On my machine at work, the system-wide installation of biblatex is version 2.8a. Section 4.4.2 of the documentation explains that \DeclareNameFormat takes an three arguments. Within the third argument, #1 through to #8 are used to refer to various components of a person's name. The odd numbers give the full string, whereas even numbers abbreviate this to just initials. Here they are. In brackets I've added what they'd be if my name was Richard Wayne "Dick" van Dyke Senior.

  • #1 and #2: Surname(s), aka family names (Dyke, or D.)
  • #3 and #4: First and middle name(s), aka given names (Richard Wayne ``Dick'')
  • #5 and #6: Any name prefixes (van)
  • #7 and #8: Any name suffixes, aka affixes (Senior)

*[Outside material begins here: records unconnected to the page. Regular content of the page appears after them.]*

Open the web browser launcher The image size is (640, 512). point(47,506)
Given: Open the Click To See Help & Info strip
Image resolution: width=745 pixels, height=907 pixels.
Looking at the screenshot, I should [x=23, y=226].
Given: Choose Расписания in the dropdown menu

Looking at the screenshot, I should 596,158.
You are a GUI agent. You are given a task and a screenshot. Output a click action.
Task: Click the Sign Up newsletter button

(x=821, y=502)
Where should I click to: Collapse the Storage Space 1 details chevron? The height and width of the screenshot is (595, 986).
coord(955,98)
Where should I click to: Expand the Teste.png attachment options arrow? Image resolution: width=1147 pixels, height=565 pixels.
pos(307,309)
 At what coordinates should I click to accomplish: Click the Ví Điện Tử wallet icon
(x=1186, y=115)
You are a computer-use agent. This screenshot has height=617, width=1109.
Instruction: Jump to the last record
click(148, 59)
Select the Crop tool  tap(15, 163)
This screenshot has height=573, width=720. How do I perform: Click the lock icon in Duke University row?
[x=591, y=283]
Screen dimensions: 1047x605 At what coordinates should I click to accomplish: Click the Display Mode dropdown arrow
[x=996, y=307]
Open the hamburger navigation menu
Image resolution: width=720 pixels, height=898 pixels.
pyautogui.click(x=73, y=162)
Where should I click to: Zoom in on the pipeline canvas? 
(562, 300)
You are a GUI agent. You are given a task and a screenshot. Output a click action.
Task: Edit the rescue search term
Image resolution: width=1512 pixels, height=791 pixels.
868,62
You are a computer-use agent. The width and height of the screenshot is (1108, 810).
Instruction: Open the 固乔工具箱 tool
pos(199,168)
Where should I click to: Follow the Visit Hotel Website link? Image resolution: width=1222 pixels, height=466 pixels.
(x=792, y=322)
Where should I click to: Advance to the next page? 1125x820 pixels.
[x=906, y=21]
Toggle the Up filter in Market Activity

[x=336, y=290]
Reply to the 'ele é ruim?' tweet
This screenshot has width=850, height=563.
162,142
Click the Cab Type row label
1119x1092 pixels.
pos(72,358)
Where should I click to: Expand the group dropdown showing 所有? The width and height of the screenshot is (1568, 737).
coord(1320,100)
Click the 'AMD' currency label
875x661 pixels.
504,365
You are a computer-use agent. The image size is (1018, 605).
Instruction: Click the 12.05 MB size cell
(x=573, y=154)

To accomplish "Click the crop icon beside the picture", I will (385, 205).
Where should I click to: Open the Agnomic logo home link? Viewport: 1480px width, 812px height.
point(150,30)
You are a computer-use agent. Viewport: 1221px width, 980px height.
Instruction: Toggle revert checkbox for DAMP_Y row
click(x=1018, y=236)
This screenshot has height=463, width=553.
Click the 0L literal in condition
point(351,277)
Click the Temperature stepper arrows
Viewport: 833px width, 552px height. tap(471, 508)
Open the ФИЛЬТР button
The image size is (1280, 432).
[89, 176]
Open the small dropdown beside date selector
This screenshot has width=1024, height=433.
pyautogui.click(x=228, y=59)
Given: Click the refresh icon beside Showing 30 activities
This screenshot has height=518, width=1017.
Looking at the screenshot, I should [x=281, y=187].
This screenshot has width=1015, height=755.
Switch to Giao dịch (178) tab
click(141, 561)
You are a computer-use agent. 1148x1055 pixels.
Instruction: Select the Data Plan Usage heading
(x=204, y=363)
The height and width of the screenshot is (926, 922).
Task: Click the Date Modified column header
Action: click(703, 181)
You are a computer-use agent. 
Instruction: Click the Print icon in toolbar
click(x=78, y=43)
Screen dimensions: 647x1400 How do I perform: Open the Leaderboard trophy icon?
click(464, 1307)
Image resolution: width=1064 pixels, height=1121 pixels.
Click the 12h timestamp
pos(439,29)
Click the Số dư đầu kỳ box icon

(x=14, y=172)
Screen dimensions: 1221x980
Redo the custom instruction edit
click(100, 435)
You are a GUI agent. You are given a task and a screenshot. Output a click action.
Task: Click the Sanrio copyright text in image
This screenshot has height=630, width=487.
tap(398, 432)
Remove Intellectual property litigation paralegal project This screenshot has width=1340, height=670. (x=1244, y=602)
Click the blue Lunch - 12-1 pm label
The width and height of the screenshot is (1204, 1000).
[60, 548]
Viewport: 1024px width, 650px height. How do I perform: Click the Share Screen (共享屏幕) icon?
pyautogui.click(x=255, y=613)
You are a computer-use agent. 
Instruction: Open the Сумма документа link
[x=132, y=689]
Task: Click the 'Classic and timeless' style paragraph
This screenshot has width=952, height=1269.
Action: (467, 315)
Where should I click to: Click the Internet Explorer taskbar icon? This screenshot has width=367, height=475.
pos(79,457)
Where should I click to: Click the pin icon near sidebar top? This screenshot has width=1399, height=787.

More recent versions of biblatex don't pass this information around as positional arguments; instead they're available as named macros. (This certainly makes it easier for a novice to understand what the format is actually doing. Here's what the arguments numbers above need to be translated into. Notice that the abbreviated versions are the same macro with an i at the end.

  • \namepartfamily and \namepartfamilyi
  • \namepartgiven and \namepartgiveni
  • \namepartprefix and \namepartprefixi
  • \namepartsuffix and \namepartsuffixi

If we replace all instances of #1 through #8 in this way, we get a document that compiles happily with bold surnames in the bibliography. However, biblatex isn't completely happy with us.

Package biblatex Warning: '\iffirstinits' is deprecated, use '\ifgiveninits'.
Package biblatex Warning: 'name:first-last' is deprecated, please use 'name:given-family'.

I guess the change in terminology is to better support names where the family comes first, e.g. with Japanese names. After updating the macro and strings as requested, the MWE is as follows.

\documentclass{article}
\usepackage[style=verbose-ibid, backend=biber]{biblatex}

\addbibresource{biblatex-examples.bib}

\DeclareNameAlias{sortname}{first-last-bold}

\DeclareNameFormat{first-last-bold}{\mkbibbold{%
  \ifgiveninits
    {\usebibmacro{name:given-family}{\namepartfamily}{\namepartgiveni}{\namepartprefix}{\namepartsuffix}}
    {\usebibmacro{name:given-family}{\namepartfamily}{\namepartgiven}{\namepartprefix}{\namepartsuffix}}%
  \usebibmacro{name:andothers}}}

\begin{document}
\cite{cicero,wilde,baez/article,knuth:ct,aristotle:physics}

\printbibliography
\end{document}

The output from LaTeX is just as in moewe's answer.